From bench to bedside: from mouse to man. Are we getting any better at successfully making this transition, or are we still a long way from understanding and treating immune-mediated diseases in humans?

Arguably, one of the greatest success stories in translational immunology has been the development and application of tumour-necrosis-factor blockers, which have now benefited millions of patients with chronic diseases, such as rheumatoid arthritis and Crohn's disease.

However, recently the field has been beset with several sobering reminders that basic principles learned in mice might not always be directly applicable to humans. This has been shown most recently by initial tests of a CD28-specific monoclonal antibody in humans. Although preclinical studies of the 'superagonist' TGN1412 were encouraging and led to hopes for its use in the treatment of leukaemia and autoimmune disease, its transition to human volunteers had immediate, devastating effects (In the News, on page 340).

Similarly, unfortunate and unexpected side-effects of immunotherapy in humans have led to the interruption of a clinical trial of amyloid-β vaccination in patients with Alzheimer's disease (Review on page 404) and the temporary ban on prescribing the monoclonal antibody natalizumab for the treatment of patients with multiple sclerosis.

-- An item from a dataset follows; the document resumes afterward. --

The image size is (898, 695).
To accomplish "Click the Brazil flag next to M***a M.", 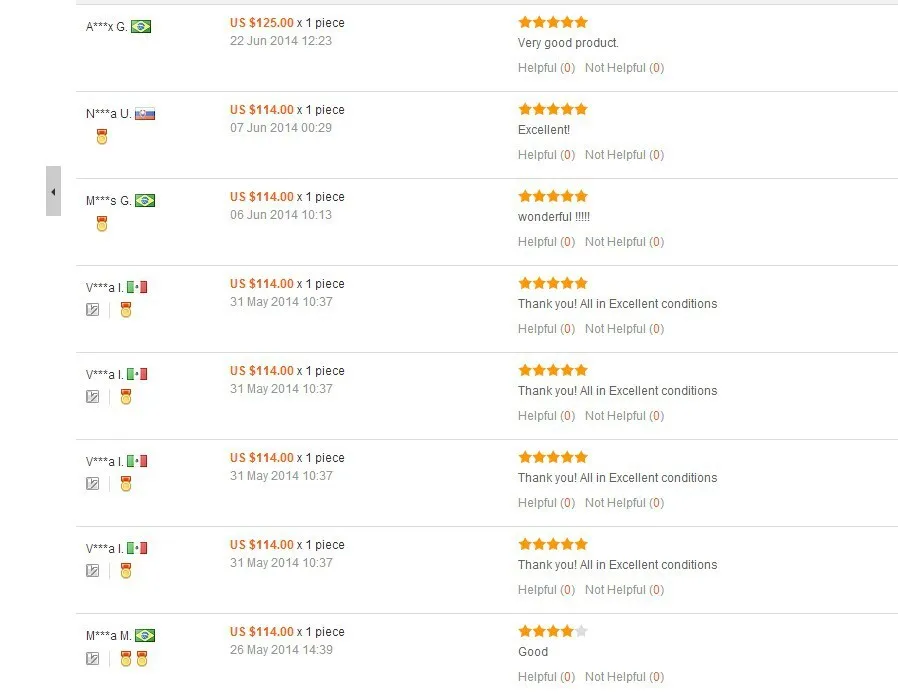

Nevertheless, by taking these products to the clinic, some important lessons have been learned, and the differences between animal models and human disease highlighted. The articles in this Focus issue and accompanying Web Focus provide examples of some of the hottest and most encouraging immunotherapeutic approaches that are reaching the clinic. Importantly, they focus largely on data from human studies in the hope that such approaches are not lost in translation.